Task prompt: Every line from the one holding "Select the Apr 5,2026 date text" through the final line of the entries is to be reproduced exactly, and no other line.

Records supplied:

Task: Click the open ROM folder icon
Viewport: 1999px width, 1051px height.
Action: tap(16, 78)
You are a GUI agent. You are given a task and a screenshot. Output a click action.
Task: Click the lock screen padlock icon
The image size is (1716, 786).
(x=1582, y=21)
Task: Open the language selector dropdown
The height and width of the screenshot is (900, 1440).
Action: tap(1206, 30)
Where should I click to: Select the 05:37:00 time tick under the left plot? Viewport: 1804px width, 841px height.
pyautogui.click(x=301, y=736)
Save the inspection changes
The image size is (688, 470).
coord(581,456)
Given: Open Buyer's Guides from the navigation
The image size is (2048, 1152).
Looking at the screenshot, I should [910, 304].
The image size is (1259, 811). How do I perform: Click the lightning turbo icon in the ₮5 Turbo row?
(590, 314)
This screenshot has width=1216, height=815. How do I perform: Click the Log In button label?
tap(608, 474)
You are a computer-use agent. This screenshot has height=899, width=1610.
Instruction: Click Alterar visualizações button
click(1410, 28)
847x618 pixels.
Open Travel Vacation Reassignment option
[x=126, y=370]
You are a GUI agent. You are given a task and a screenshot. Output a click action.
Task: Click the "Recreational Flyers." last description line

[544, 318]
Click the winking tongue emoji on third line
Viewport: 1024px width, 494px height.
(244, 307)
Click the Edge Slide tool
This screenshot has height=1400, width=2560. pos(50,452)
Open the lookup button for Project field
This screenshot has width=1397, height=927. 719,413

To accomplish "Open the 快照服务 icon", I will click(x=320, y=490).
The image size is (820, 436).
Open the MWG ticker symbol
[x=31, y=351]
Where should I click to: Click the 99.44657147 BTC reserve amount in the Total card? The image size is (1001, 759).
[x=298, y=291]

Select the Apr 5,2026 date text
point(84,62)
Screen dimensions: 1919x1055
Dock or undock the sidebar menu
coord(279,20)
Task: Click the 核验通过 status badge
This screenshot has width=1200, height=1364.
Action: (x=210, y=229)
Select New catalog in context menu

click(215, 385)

The answer:
Select the Apr 5,2026 date text
point(84,62)
Screen dimensions: 1919x1055
Dock or undock the sidebar menu
coord(279,20)
Task: Click the 核验通过 status badge
This screenshot has width=1200, height=1364.
Action: (x=210, y=229)
Select New catalog in context menu

click(215, 385)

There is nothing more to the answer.